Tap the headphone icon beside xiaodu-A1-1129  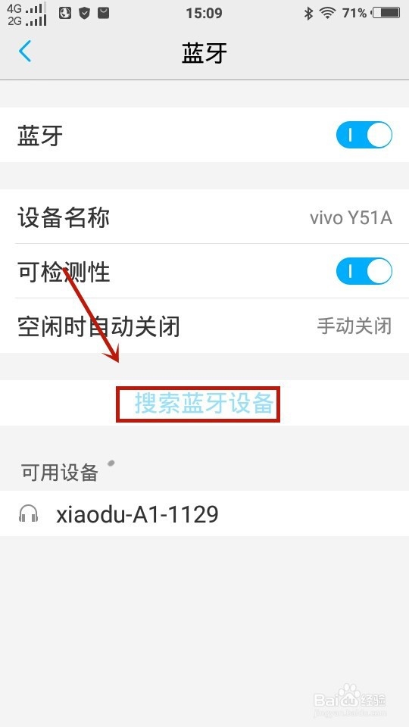pos(28,513)
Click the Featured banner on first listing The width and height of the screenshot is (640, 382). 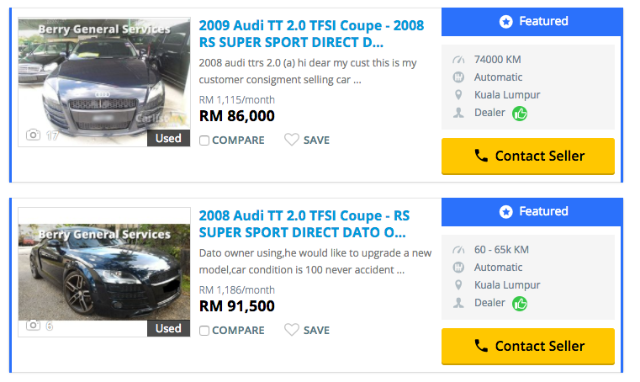(x=532, y=22)
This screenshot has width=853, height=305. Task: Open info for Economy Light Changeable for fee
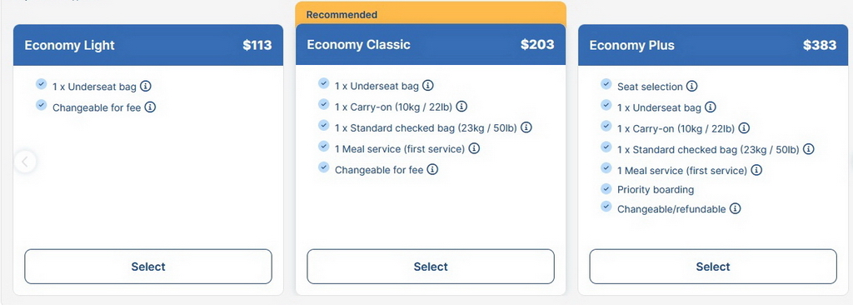150,108
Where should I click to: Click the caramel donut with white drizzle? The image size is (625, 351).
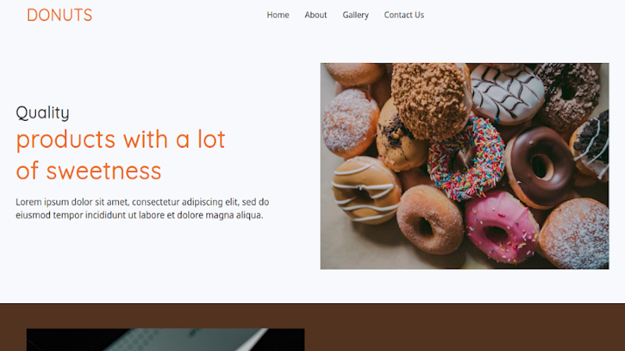365,190
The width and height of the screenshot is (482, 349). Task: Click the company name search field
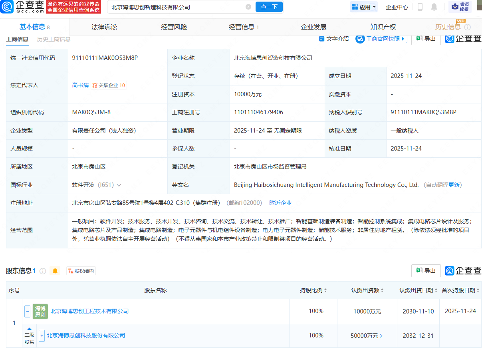176,7
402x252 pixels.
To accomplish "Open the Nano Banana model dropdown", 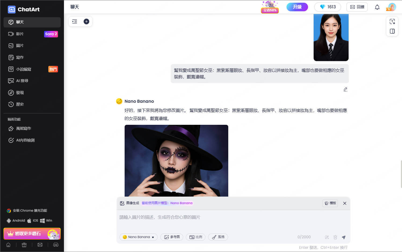I will (138, 237).
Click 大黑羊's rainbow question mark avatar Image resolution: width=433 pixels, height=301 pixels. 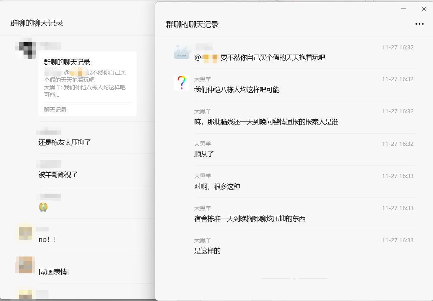181,83
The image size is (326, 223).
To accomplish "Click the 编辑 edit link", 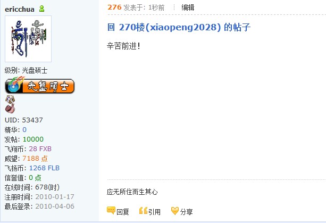I will click(x=188, y=7).
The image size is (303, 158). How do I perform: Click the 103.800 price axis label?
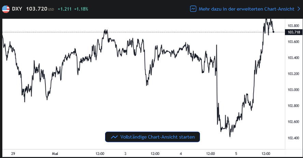point(293,26)
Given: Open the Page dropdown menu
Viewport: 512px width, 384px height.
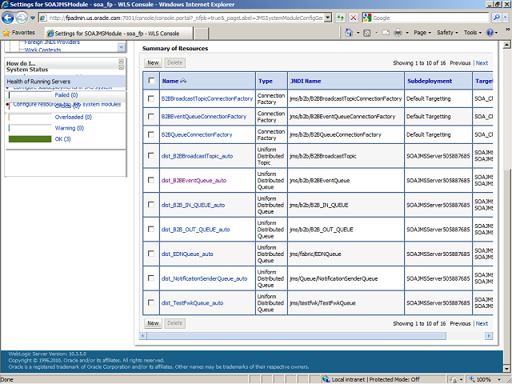Looking at the screenshot, I should [x=422, y=33].
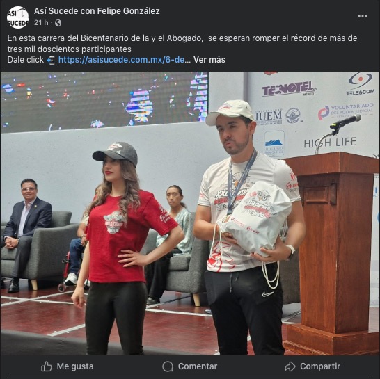Click the white drawstring bag in photo
This screenshot has height=379, width=380.
255,219
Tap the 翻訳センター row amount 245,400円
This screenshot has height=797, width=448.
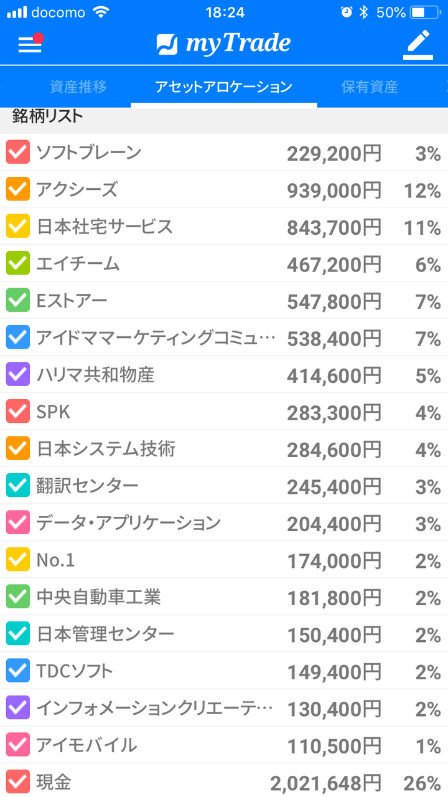tap(334, 486)
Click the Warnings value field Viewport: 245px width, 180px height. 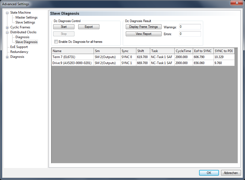coord(190,27)
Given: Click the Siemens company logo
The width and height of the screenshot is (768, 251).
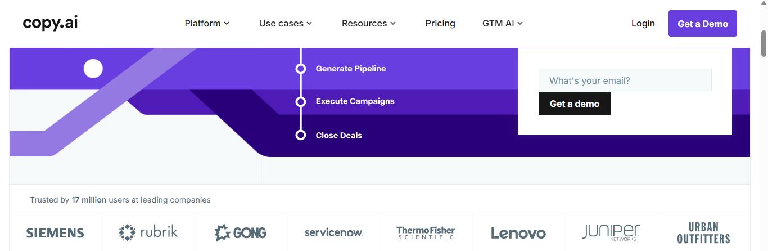Looking at the screenshot, I should 55,233.
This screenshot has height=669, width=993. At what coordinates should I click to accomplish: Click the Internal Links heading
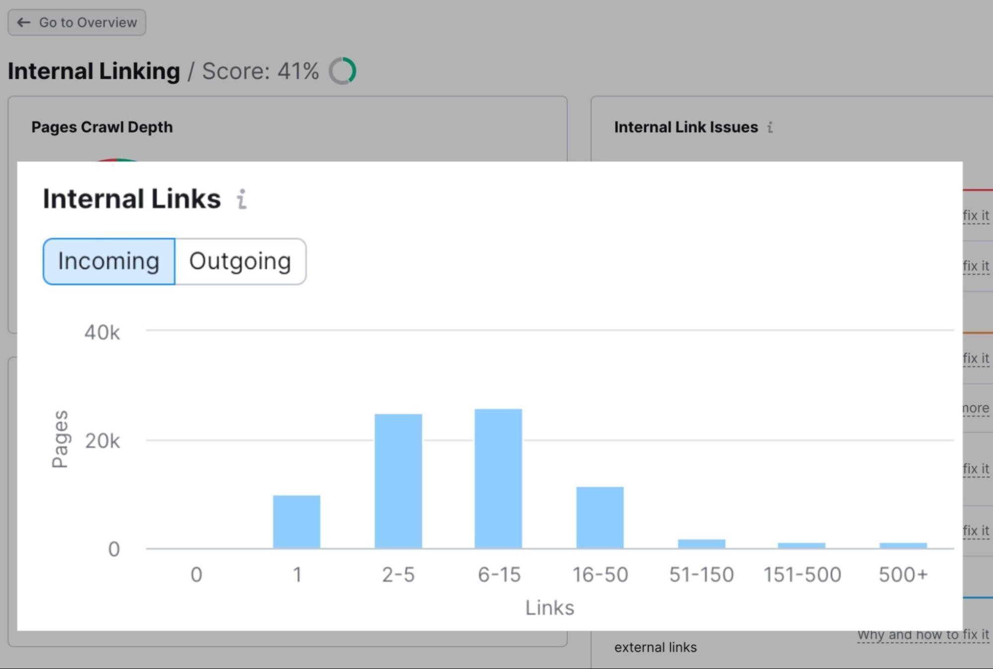pos(132,199)
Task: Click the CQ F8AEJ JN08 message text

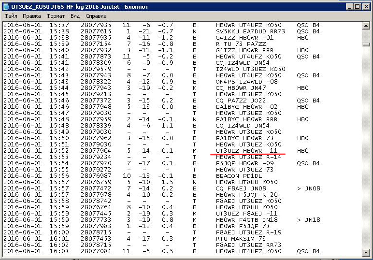Action: click(x=241, y=188)
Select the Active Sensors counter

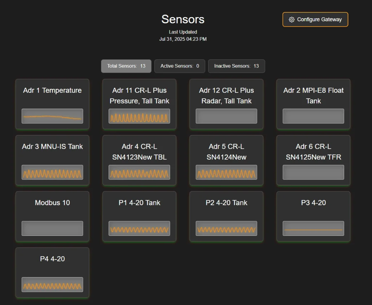tap(179, 66)
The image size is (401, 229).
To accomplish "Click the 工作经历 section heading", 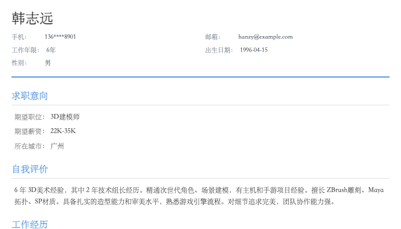I will (30, 223).
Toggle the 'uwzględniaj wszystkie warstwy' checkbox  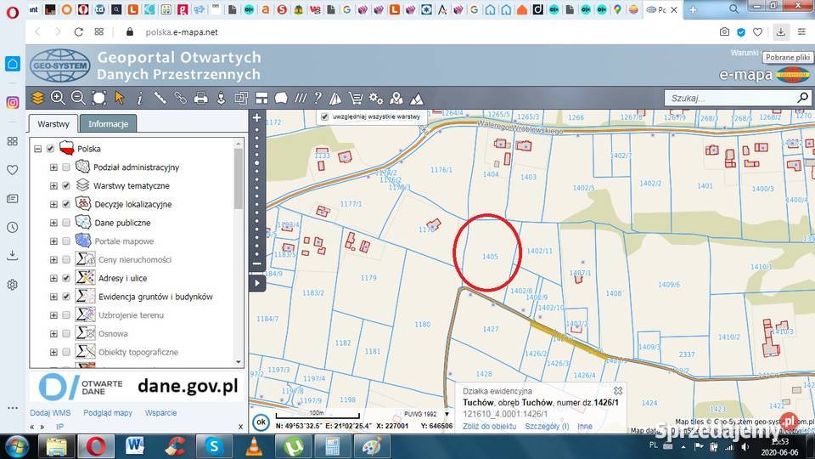pyautogui.click(x=324, y=116)
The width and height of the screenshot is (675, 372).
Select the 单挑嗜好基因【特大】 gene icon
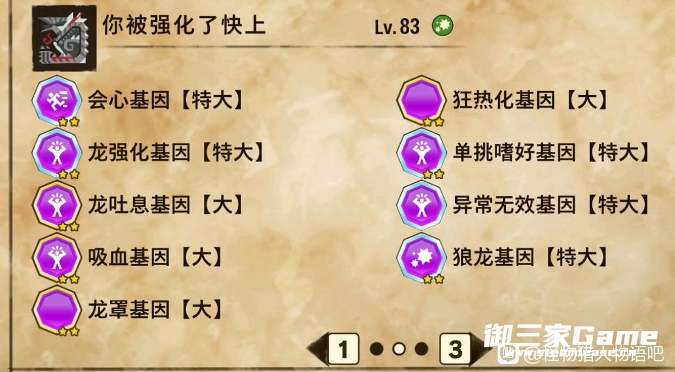tap(421, 153)
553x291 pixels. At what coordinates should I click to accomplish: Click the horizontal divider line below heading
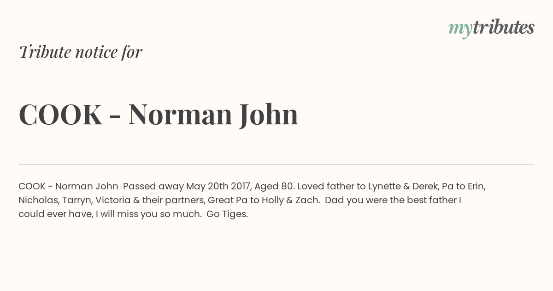pos(277,164)
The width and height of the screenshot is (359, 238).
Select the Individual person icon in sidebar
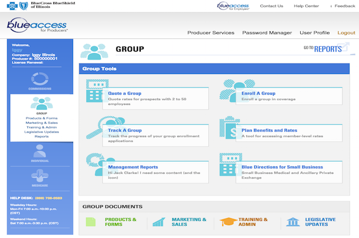(x=40, y=152)
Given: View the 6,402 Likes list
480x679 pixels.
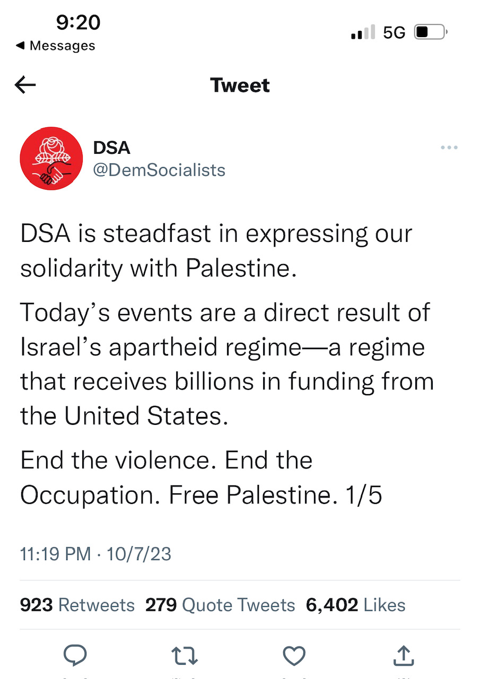Looking at the screenshot, I should click(355, 605).
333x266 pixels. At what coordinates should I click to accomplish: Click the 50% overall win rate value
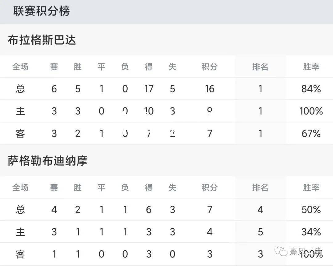click(x=311, y=210)
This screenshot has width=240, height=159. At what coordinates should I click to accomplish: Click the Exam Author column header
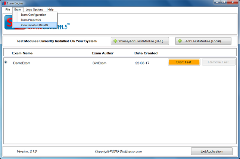103,53
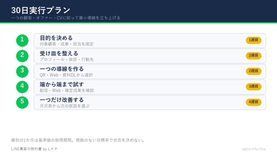Click the 一つだけ改善する card title
The image size is (277, 156).
62,100
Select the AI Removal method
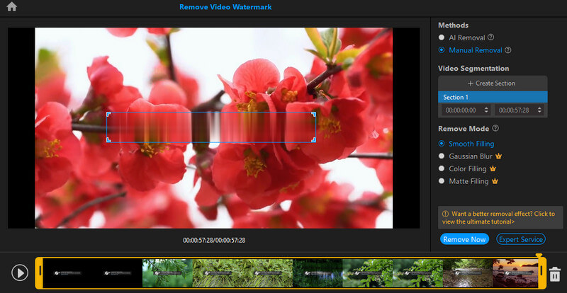The height and width of the screenshot is (293, 567). [442, 38]
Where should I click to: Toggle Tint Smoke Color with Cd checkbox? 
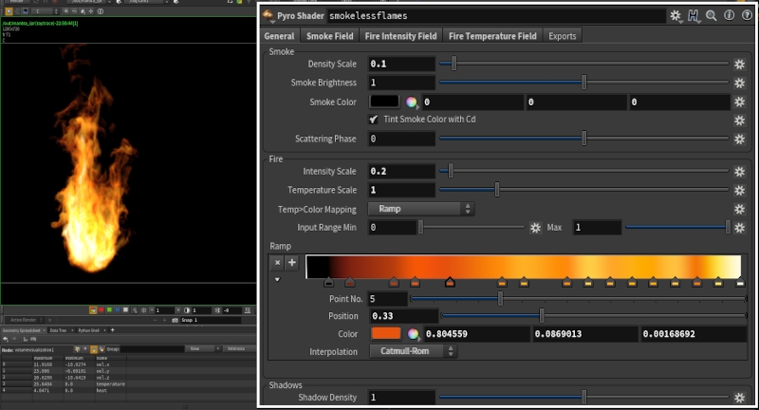coord(374,120)
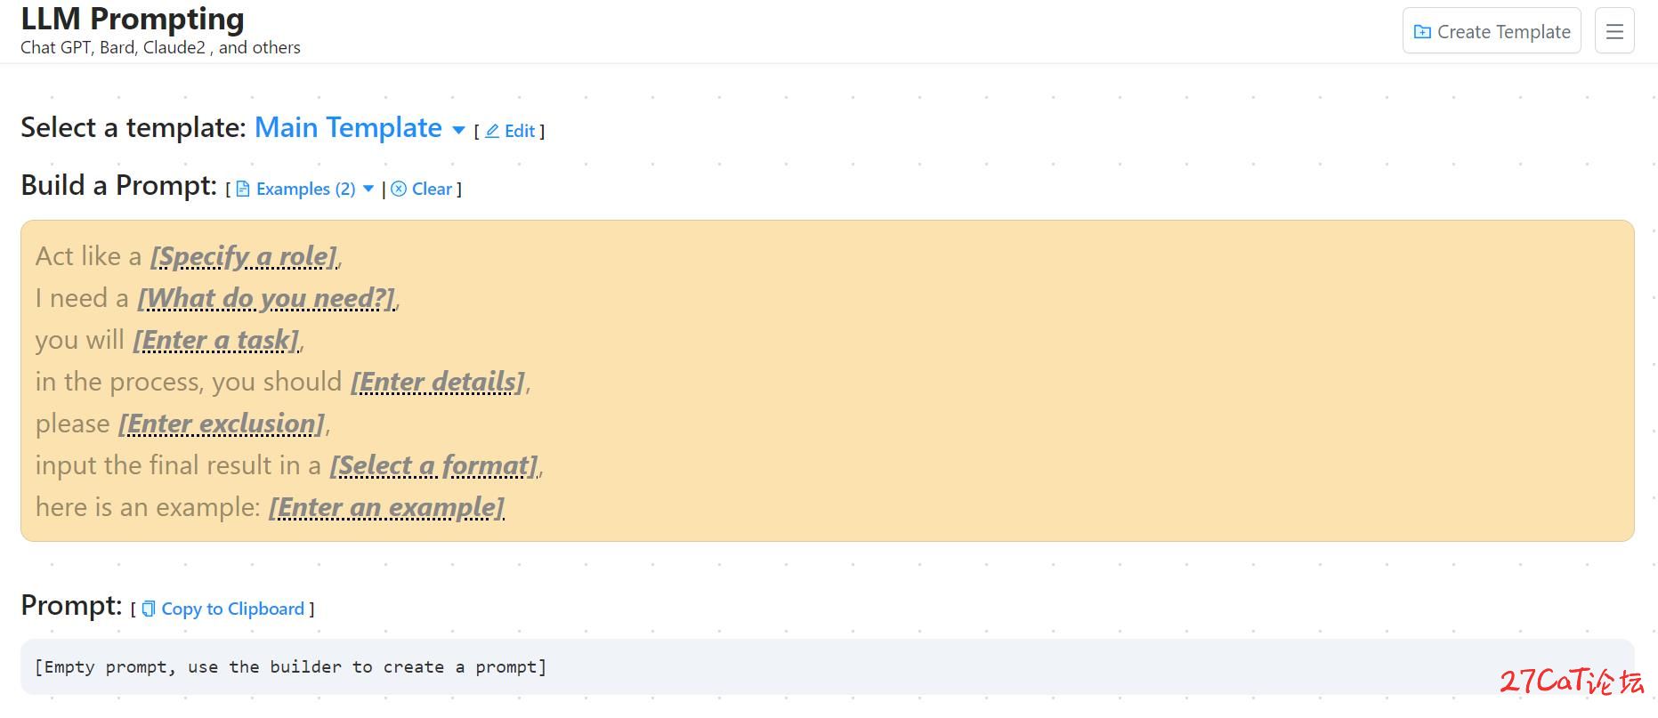
Task: Click the Create Template button
Action: (1492, 31)
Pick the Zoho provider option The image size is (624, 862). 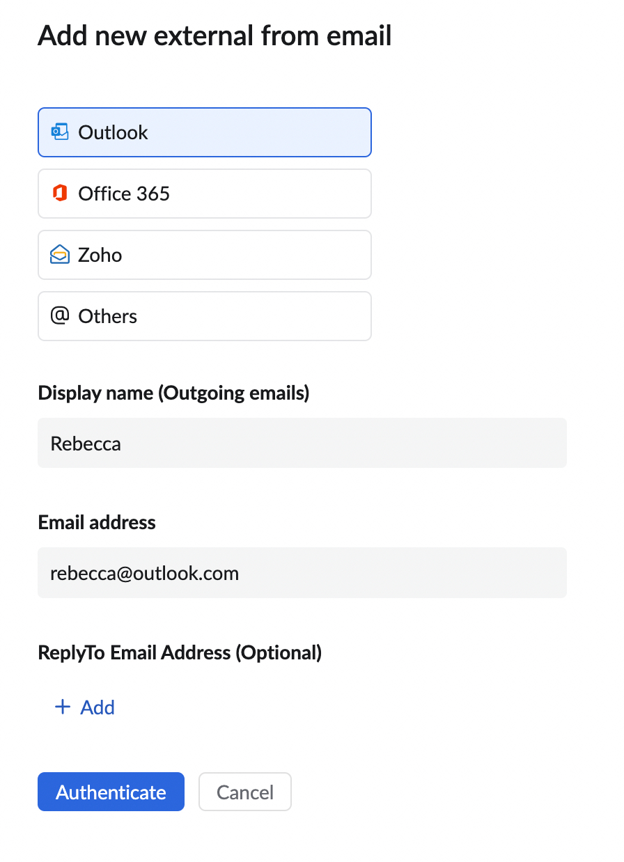click(x=205, y=255)
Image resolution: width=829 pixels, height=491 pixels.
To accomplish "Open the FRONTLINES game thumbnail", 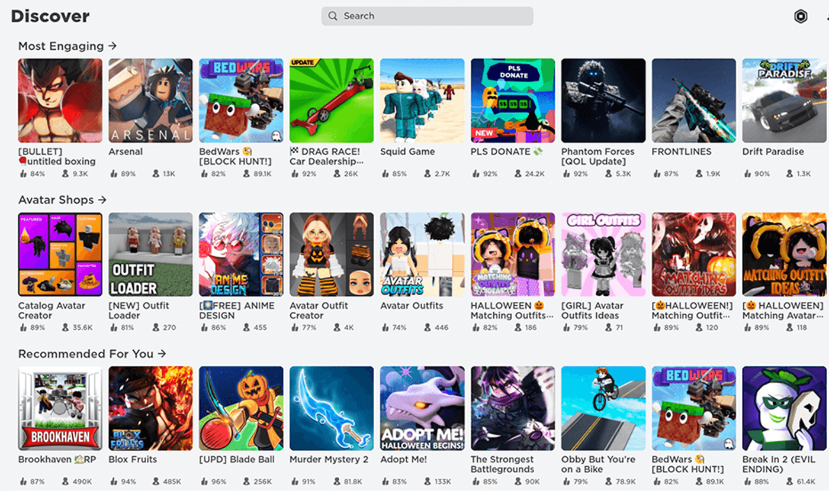I will (694, 101).
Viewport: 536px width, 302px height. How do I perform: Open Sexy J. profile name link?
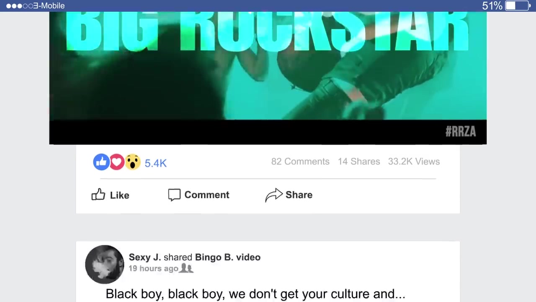click(144, 257)
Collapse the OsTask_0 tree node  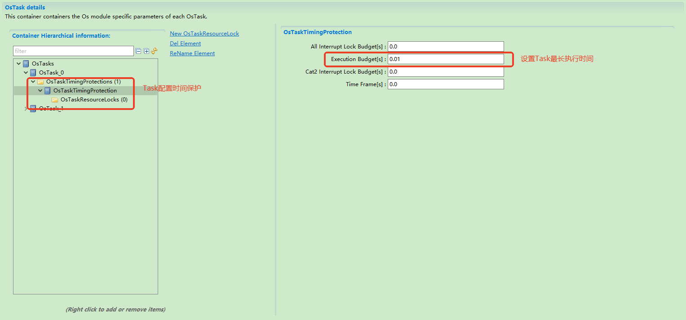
◆ ◆ ◆
# How to complete this task
Whenever a line above has the word "Given" in it, copy that line.

# Exercise output
Given: Open the Page dropdown menu
Given: Click the Siemens company logo
Given: View the 6,402 Likes list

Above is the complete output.